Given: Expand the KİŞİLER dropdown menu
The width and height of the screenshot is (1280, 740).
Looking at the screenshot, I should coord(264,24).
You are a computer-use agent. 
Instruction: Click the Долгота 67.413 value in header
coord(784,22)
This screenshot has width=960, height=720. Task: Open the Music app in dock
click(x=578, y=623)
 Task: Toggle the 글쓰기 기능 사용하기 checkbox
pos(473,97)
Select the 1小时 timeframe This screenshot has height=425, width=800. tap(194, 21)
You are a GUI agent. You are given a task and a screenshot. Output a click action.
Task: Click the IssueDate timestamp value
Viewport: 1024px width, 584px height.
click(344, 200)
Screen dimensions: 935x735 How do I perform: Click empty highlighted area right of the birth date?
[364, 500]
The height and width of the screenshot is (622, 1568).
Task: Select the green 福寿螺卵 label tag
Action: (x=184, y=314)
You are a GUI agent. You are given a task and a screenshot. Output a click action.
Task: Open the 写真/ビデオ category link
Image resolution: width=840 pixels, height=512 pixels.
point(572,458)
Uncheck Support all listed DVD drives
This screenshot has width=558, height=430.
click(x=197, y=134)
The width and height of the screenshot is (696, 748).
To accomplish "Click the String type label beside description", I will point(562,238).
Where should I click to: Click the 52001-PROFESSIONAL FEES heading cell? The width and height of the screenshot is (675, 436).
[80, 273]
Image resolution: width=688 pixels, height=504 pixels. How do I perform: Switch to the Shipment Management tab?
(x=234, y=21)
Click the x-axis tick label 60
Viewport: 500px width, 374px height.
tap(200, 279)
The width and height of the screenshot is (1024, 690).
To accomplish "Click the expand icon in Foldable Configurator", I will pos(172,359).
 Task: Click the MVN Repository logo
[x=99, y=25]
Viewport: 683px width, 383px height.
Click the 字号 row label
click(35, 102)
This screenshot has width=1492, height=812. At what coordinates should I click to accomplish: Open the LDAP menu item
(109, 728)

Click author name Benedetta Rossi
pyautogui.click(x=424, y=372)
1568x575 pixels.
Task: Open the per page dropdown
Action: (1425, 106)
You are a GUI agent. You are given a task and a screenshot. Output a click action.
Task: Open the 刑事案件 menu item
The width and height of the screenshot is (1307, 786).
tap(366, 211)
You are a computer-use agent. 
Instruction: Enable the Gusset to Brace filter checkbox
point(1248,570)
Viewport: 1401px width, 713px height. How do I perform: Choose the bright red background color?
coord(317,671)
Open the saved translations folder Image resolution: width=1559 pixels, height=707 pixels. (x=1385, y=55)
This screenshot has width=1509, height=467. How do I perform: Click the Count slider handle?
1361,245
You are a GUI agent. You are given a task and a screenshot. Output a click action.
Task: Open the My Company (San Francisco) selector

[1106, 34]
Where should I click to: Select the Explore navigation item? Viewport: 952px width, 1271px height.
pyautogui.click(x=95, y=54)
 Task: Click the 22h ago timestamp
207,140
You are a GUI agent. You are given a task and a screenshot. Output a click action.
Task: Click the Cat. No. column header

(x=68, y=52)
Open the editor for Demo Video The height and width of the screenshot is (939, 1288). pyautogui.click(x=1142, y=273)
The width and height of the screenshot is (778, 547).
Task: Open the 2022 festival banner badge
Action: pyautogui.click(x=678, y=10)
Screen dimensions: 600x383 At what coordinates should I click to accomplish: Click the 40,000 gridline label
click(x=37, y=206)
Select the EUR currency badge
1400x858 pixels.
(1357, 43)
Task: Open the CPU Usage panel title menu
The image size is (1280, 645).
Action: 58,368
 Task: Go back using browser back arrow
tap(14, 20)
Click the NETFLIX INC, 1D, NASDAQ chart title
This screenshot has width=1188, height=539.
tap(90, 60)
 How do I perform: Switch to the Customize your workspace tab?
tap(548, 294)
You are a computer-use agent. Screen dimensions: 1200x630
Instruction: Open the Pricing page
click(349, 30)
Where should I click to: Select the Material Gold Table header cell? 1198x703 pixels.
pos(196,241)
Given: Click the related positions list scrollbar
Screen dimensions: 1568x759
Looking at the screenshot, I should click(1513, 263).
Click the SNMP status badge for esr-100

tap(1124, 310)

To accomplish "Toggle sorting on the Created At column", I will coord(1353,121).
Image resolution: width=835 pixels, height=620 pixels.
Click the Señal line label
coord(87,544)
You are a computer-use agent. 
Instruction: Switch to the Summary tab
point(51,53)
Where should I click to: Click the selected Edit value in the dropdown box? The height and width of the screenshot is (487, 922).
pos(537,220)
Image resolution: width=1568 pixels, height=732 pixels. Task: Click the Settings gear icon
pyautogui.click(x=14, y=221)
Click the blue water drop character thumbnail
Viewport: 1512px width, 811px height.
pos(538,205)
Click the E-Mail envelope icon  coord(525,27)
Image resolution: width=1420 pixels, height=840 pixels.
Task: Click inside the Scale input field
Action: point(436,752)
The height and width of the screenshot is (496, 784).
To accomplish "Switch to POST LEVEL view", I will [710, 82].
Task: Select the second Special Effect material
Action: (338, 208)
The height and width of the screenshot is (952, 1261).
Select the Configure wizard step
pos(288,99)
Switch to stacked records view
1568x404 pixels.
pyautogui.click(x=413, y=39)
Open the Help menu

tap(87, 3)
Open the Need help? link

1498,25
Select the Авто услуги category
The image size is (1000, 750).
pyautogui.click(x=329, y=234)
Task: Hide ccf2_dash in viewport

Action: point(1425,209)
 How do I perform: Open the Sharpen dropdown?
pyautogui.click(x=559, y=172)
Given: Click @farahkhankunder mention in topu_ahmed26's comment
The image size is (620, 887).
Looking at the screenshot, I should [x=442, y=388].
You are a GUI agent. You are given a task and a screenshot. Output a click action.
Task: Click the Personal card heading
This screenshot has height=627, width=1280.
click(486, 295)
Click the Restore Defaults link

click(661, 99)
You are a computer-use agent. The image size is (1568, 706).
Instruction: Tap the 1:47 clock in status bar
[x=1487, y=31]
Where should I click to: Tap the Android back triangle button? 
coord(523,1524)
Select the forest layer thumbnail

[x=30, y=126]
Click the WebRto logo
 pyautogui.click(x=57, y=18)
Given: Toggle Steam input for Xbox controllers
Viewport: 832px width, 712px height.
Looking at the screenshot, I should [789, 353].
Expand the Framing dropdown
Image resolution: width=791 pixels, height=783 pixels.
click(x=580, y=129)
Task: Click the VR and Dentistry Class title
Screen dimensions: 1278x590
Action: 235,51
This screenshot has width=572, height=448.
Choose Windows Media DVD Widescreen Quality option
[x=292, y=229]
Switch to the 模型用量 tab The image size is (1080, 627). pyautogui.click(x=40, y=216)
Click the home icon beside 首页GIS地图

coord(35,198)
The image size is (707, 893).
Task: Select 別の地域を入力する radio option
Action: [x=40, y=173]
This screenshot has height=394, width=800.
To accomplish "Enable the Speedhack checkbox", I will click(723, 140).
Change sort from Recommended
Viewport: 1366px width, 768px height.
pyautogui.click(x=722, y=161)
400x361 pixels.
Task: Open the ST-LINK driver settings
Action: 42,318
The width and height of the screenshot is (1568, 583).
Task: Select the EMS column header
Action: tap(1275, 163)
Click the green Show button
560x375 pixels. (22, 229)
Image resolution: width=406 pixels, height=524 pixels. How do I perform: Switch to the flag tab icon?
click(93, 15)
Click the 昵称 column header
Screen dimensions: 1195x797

### REQUIRED WORK:
Please swap every "GUI agent" in the records above for "screen agent" and write the lines out again with nothing else changed.

### SOLUTION TO THIS PROBLEM:
Given: Expand the KİŞİLER dropdown menu
The width and height of the screenshot is (1280, 740).
Looking at the screenshot, I should coord(264,24).
You are a computer-use agent. 
Instruction: Click the Долгота 67.413 value in header
coord(784,22)
This screenshot has width=960, height=720. Task: Open the Music app in dock
click(x=578, y=623)
 Task: Toggle the 글쓰기 기능 사용하기 checkbox
pos(473,97)
Select the 1小时 timeframe This screenshot has height=425, width=800. tap(194, 21)
You are a screen agent. You are given a task and a screenshot. Output a click action.
Task: Click the IssueDate timestamp value
Viewport: 1024px width, 584px height.
click(344, 200)
Screen dimensions: 935x735 How do I perform: Click empty highlighted area right of the birth date?
[364, 500]
The height and width of the screenshot is (622, 1568).
Task: Select the green 福寿螺卵 label tag
Action: (x=184, y=314)
You are a screen agent. You are given a task and a screenshot. Output a click action.
Task: Open the 写真/ビデオ category link
Image resolution: width=840 pixels, height=512 pixels.
point(572,458)
Uncheck Support all listed DVD drives
This screenshot has width=558, height=430.
click(x=197, y=134)
The width and height of the screenshot is (696, 748).
To accomplish "Click the String type label beside description", I will point(562,238).
Where should I click to: Click the 52001-PROFESSIONAL FEES heading cell? The width and height of the screenshot is (675, 436).
[80, 273]
Image resolution: width=688 pixels, height=504 pixels. How do I perform: Switch to the Shipment Management tab?
(x=234, y=21)
Click the x-axis tick label 60
Viewport: 500px width, 374px height.
tap(200, 279)
The width and height of the screenshot is (1024, 690).
To accomplish "Click the expand icon in Foldable Configurator", I will pos(172,359).
 Task: Click the MVN Repository logo
[x=99, y=25]
Viewport: 683px width, 383px height.
Click the 字号 row label
click(35, 102)
This screenshot has width=1492, height=812. At what coordinates should I click to accomplish: Open the LDAP menu item
(109, 728)

Click author name Benedetta Rossi
pyautogui.click(x=424, y=372)
1568x575 pixels.
Task: Open the per page dropdown
Action: (1425, 106)
You are a screen agent. You are given a task and a screenshot. Output a click action.
Task: Open the 刑事案件 menu item
The width and height of the screenshot is (1307, 786).
tap(366, 211)
You are a computer-use agent. 
Instruction: Enable the Gusset to Brace filter checkbox
point(1248,570)
Viewport: 1401px width, 713px height. How do I perform: Choose the bright red background color?
coord(317,671)
Open the saved translations folder Image resolution: width=1559 pixels, height=707 pixels. (x=1385, y=55)
This screenshot has width=1509, height=467. How do I perform: Click the Count slider handle?
1361,245
You are a screen agent. You are given a task and a screenshot. Output a click action.
Task: Open the My Company (San Francisco) selector

[1106, 34]
Where should I click to: Select the Explore navigation item? Viewport: 952px width, 1271px height.
pyautogui.click(x=95, y=54)
 Task: Click the 22h ago timestamp
207,140
You are a screen agent. You are given a task and a screenshot. Output a click action.
Task: Click the Cat. No. column header

(x=68, y=52)
Open the editor for Demo Video The height and width of the screenshot is (939, 1288). pyautogui.click(x=1142, y=273)
The width and height of the screenshot is (778, 547).
Task: Open the 2022 festival banner badge
Action: pyautogui.click(x=678, y=10)
Screen dimensions: 600x383 At what coordinates should I click to accomplish: Click the 40,000 gridline label
click(x=37, y=206)
Select the EUR currency badge
1400x858 pixels.
(1357, 43)
Task: Open the CPU Usage panel title menu
The image size is (1280, 645).
Action: 58,368
 Task: Go back using browser back arrow
tap(14, 20)
Click the NETFLIX INC, 1D, NASDAQ chart title
This screenshot has width=1188, height=539.
tap(90, 60)
 How do I perform: Switch to the Customize your workspace tab?
tap(548, 294)
You are a computer-use agent. Screen dimensions: 1200x630
Instruction: Open the Pricing page
click(349, 30)
Where should I click to: Select the Material Gold Table header cell? 1198x703 pixels.
pos(196,241)
Given: Click the related positions list scrollbar
Screen dimensions: 1568x759
Looking at the screenshot, I should click(1513, 263).
Click the SNMP status badge for esr-100

tap(1124, 310)

To accomplish "Toggle sorting on the Created At column", I will coord(1353,121).
Image resolution: width=835 pixels, height=620 pixels.
Click the Señal line label
coord(87,544)
You are a computer-use agent. 
Instruction: Switch to the Summary tab
point(51,53)
Where should I click to: Click the selected Edit value in the dropdown box? The height and width of the screenshot is (487, 922).
pos(537,220)
Image resolution: width=1568 pixels, height=732 pixels. Task: Click the Settings gear icon
pyautogui.click(x=14, y=221)
Click the blue water drop character thumbnail
Viewport: 1512px width, 811px height.
pos(538,205)
Click the E-Mail envelope icon  coord(525,27)
Image resolution: width=1420 pixels, height=840 pixels.
Task: Click inside the Scale input field
Action: point(436,752)
The height and width of the screenshot is (496, 784).
To accomplish "Switch to POST LEVEL view", I will [710, 82].
Task: Select the second Special Effect material
Action: (338, 208)
The height and width of the screenshot is (952, 1261).
Select the Configure wizard step
pos(288,99)
Switch to stacked records view
1568x404 pixels.
pyautogui.click(x=413, y=39)
Open the Help menu

tap(87, 3)
Open the Need help? link

1498,25
Select the Авто услуги category
The image size is (1000, 750).
pyautogui.click(x=329, y=234)
Task: Hide ccf2_dash in viewport

Action: point(1425,209)
 How do I perform: Open the Sharpen dropdown?
pyautogui.click(x=559, y=172)
Given: Click @farahkhankunder mention in topu_ahmed26's comment
The image size is (620, 887).
Looking at the screenshot, I should [x=442, y=388].
You are a screen agent. You are given a task and a screenshot. Output a click action.
Task: Click the Personal card heading
This screenshot has height=627, width=1280.
click(486, 295)
Click the Restore Defaults link

click(661, 99)
You are a computer-use agent. The image size is (1568, 706).
Instruction: Tap the 1:47 clock in status bar
[x=1487, y=31]
Where should I click to: Tap the Android back triangle button? 
coord(523,1524)
Select the forest layer thumbnail

[x=30, y=126]
Click the WebRto logo
 pyautogui.click(x=57, y=18)
Given: Toggle Steam input for Xbox controllers
Viewport: 832px width, 712px height.
Looking at the screenshot, I should [789, 353].
Expand the Framing dropdown
Image resolution: width=791 pixels, height=783 pixels.
click(x=580, y=129)
Task: Click the VR and Dentistry Class title
Screen dimensions: 1278x590
Action: 235,51
This screenshot has width=572, height=448.
Choose Windows Media DVD Widescreen Quality option
[x=292, y=229]
Switch to the 模型用量 tab The image size is (1080, 627). pyautogui.click(x=40, y=216)
Click the home icon beside 首页GIS地图

coord(35,198)
The image size is (707, 893).
Task: Select 別の地域を入力する radio option
Action: [x=40, y=173]
This screenshot has height=394, width=800.
To accomplish "Enable the Speedhack checkbox", I will click(723, 140).
Change sort from Recommended
Viewport: 1366px width, 768px height.
pyautogui.click(x=722, y=161)
400x361 pixels.
Task: Open the ST-LINK driver settings
Action: 42,318
The width and height of the screenshot is (1568, 583).
Task: Select the EMS column header
Action: tap(1275, 163)
Click the green Show button
560x375 pixels. (22, 229)
Image resolution: width=406 pixels, height=524 pixels. How do I perform: Switch to the flag tab icon?
click(93, 15)
Click the 昵称 column header
Screen dimensions: 1195x797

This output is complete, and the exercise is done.